▶ _Records for this exercise_:
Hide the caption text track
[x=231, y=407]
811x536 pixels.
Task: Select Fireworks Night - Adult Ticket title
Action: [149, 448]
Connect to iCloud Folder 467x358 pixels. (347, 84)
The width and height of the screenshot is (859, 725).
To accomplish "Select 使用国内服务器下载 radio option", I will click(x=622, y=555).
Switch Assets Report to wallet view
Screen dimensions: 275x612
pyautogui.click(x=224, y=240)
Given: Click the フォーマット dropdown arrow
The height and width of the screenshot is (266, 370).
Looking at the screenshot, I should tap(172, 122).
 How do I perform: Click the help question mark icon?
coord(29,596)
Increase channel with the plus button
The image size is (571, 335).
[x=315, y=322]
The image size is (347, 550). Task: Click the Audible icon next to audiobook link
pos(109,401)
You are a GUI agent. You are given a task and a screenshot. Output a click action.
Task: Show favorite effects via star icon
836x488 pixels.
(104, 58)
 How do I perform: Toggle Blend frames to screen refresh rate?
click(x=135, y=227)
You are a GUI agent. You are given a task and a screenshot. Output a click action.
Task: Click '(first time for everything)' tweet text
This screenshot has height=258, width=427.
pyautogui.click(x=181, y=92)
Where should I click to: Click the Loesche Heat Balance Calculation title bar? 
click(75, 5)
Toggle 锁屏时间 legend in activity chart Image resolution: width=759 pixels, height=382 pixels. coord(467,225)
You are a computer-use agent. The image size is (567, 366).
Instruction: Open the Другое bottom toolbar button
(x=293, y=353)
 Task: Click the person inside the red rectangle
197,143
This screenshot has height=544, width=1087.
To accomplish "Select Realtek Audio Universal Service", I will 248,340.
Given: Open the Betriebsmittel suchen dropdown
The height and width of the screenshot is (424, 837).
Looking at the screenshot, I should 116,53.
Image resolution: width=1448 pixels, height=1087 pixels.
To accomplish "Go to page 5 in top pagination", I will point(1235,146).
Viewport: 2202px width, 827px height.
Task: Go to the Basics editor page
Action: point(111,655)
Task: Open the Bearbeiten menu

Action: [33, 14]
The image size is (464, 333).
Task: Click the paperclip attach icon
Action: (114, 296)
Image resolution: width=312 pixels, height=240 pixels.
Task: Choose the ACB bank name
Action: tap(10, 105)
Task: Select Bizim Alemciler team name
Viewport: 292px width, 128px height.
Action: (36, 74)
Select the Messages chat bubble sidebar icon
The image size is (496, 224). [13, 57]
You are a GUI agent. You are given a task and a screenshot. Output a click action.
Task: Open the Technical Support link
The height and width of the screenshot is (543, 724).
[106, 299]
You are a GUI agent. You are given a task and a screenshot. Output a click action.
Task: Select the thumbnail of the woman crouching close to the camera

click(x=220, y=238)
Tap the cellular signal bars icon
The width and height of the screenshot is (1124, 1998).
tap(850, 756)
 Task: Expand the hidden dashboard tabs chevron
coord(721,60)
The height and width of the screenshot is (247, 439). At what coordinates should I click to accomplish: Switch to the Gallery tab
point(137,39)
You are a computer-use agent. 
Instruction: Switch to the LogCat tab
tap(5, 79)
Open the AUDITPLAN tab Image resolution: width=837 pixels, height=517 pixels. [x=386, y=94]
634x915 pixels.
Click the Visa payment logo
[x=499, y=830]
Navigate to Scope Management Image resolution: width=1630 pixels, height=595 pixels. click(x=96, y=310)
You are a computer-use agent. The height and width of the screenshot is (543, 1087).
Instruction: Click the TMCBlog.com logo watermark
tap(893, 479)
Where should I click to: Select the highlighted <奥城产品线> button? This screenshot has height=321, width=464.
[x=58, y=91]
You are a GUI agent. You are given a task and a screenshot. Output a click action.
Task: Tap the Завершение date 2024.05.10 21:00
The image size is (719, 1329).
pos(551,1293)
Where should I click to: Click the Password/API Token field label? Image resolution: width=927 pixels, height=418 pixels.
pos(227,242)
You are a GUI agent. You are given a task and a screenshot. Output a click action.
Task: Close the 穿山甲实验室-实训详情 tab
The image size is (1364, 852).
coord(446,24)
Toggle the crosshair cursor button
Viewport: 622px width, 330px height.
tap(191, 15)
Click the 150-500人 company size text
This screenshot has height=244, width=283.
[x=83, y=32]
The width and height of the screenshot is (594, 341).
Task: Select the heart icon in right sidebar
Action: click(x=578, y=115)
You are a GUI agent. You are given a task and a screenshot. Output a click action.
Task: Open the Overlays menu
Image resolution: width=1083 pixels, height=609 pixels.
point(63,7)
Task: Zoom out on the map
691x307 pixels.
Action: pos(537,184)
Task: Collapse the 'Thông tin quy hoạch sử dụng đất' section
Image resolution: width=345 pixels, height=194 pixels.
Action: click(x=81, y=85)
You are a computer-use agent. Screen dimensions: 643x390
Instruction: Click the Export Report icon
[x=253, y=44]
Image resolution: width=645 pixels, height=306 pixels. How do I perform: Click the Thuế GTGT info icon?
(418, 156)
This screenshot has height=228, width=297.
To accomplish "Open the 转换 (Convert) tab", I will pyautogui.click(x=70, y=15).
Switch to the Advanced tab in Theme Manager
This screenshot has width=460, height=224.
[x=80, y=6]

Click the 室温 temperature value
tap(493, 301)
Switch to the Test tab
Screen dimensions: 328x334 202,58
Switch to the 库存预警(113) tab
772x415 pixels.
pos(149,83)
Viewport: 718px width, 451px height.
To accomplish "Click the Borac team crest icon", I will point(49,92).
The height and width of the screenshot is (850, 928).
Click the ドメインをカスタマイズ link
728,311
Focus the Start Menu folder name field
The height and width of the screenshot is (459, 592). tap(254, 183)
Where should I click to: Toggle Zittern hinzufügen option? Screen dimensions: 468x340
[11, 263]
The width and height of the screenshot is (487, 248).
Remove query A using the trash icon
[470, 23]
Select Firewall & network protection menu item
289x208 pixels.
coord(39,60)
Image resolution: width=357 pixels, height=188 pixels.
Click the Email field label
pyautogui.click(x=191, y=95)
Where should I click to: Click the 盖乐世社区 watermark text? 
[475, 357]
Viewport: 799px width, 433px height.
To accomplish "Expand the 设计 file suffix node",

▶ _Given task_: Rewrite all of the data above, swapping every "GUI agent" for "interface agent" and leaving everything else as it is.

▶ _Complete output_:
Hide the caption text track
[x=231, y=407]
811x536 pixels.
Task: Select Fireworks Night - Adult Ticket title
Action: [149, 448]
Connect to iCloud Folder 467x358 pixels. (347, 84)
The width and height of the screenshot is (859, 725).
To accomplish "Select 使用国内服务器下载 radio option", I will click(x=622, y=555).
Switch Assets Report to wallet view
Screen dimensions: 275x612
pyautogui.click(x=224, y=240)
Given: Click the フォーマット dropdown arrow
The height and width of the screenshot is (266, 370).
Looking at the screenshot, I should tap(172, 122).
 How do I perform: Click the help question mark icon?
coord(29,596)
Increase channel with the plus button
The image size is (571, 335).
[x=315, y=322]
The image size is (347, 550). Task: Click the Audible icon next to audiobook link
pos(109,401)
You are a interface agent. You are given a task and a screenshot. Output a click action.
Task: Show favorite effects via star icon
836x488 pixels.
(104, 58)
 How do I perform: Toggle Blend frames to screen refresh rate?
click(x=135, y=227)
You are a interface agent. You are given a task and a screenshot. Output a click action.
Task: Click '(first time for everything)' tweet text
This screenshot has height=258, width=427.
pyautogui.click(x=181, y=92)
Where should I click to: Click the Loesche Heat Balance Calculation title bar? 
click(75, 5)
Toggle 锁屏时间 legend in activity chart Image resolution: width=759 pixels, height=382 pixels. coord(467,225)
You are a computer-use agent. The image size is (567, 366).
Instruction: Open the Другое bottom toolbar button
(x=293, y=353)
 Task: Click the person inside the red rectangle
197,143
This screenshot has height=544, width=1087.
To accomplish "Select Realtek Audio Universal Service", I will 248,340.
Given: Open the Betriebsmittel suchen dropdown
The height and width of the screenshot is (424, 837).
Looking at the screenshot, I should 116,53.
Image resolution: width=1448 pixels, height=1087 pixels.
To accomplish "Go to page 5 in top pagination", I will point(1235,146).
Viewport: 2202px width, 827px height.
Task: Go to the Basics editor page
Action: point(111,655)
Task: Open the Bearbeiten menu

Action: [33, 14]
The image size is (464, 333).
Task: Click the paperclip attach icon
Action: (114, 296)
Image resolution: width=312 pixels, height=240 pixels.
Task: Choose the ACB bank name
Action: tap(10, 105)
Task: Select Bizim Alemciler team name
Viewport: 292px width, 128px height.
Action: (36, 74)
Select the Messages chat bubble sidebar icon
The image size is (496, 224). [13, 57]
You are a interface agent. You are given a task and a screenshot. Output a click action.
Task: Open the Technical Support link
The height and width of the screenshot is (543, 724).
[106, 299]
You are a interface agent. You are given a task and a screenshot. Output a click action.
Task: Select the thumbnail of the woman crouching close to the camera

click(x=220, y=238)
Tap the cellular signal bars icon
The width and height of the screenshot is (1124, 1998).
tap(850, 756)
 Task: Expand the hidden dashboard tabs chevron
coord(721,60)
The height and width of the screenshot is (247, 439). At what coordinates should I click to accomplish: Switch to the Gallery tab
point(137,39)
You are a computer-use agent. 
Instruction: Switch to the LogCat tab
tap(5, 79)
Open the AUDITPLAN tab Image resolution: width=837 pixels, height=517 pixels. [x=386, y=94]
634x915 pixels.
Click the Visa payment logo
[x=499, y=830]
Navigate to Scope Management Image resolution: width=1630 pixels, height=595 pixels. click(x=96, y=310)
You are a computer-use agent. The height and width of the screenshot is (543, 1087).
Instruction: Click the TMCBlog.com logo watermark
tap(893, 479)
Where should I click to: Select the highlighted <奥城产品线> button? This screenshot has height=321, width=464.
[x=58, y=91]
You are a interface agent. You are given a task and a screenshot. Output a click action.
Task: Tap the Завершение date 2024.05.10 21:00
The image size is (719, 1329).
pos(551,1293)
Where should I click to: Click the Password/API Token field label? Image resolution: width=927 pixels, height=418 pixels.
pos(227,242)
You are a interface agent. You are given a task and a screenshot. Output a click action.
Task: Close the 穿山甲实验室-实训详情 tab
The image size is (1364, 852).
coord(446,24)
Toggle the crosshair cursor button
Viewport: 622px width, 330px height.
tap(191, 15)
Click the 150-500人 company size text
This screenshot has height=244, width=283.
[x=83, y=32]
The width and height of the screenshot is (594, 341).
Task: Select the heart icon in right sidebar
Action: click(x=578, y=115)
You are a interface agent. You are given a task and a screenshot. Output a click action.
Task: Open the Overlays menu
Image resolution: width=1083 pixels, height=609 pixels.
point(63,7)
Task: Zoom out on the map
691x307 pixels.
Action: pos(537,184)
Task: Collapse the 'Thông tin quy hoạch sử dụng đất' section
Image resolution: width=345 pixels, height=194 pixels.
Action: click(x=81, y=85)
You are a computer-use agent. Screen dimensions: 643x390
Instruction: Click the Export Report icon
[x=253, y=44]
Image resolution: width=645 pixels, height=306 pixels. How do I perform: Click the Thuế GTGT info icon?
(418, 156)
This screenshot has height=228, width=297.
To accomplish "Open the 转换 (Convert) tab", I will pyautogui.click(x=70, y=15).
Switch to the Advanced tab in Theme Manager
This screenshot has width=460, height=224.
[x=80, y=6]

Click the 室温 temperature value
tap(493, 301)
Switch to the Test tab
Screen dimensions: 328x334 202,58
Switch to the 库存预警(113) tab
772x415 pixels.
pos(149,83)
Viewport: 718px width, 451px height.
To accomplish "Click the Borac team crest icon", I will point(49,92).
The height and width of the screenshot is (850, 928).
Click the ドメインをカスタマイズ link
728,311
Focus the Start Menu folder name field
The height and width of the screenshot is (459, 592). tap(254, 183)
Where should I click to: Toggle Zittern hinzufügen option? Screen dimensions: 468x340
[11, 263]
The width and height of the screenshot is (487, 248).
Remove query A using the trash icon
[470, 23]
Select Firewall & network protection menu item
289x208 pixels.
coord(39,60)
Image resolution: width=357 pixels, height=188 pixels.
Click the Email field label
pyautogui.click(x=191, y=95)
Where should I click to: Click the 盖乐世社区 watermark text? 
[475, 357]
Viewport: 799px width, 433px height.
To accomplish "Expand the 设计 file suffix node",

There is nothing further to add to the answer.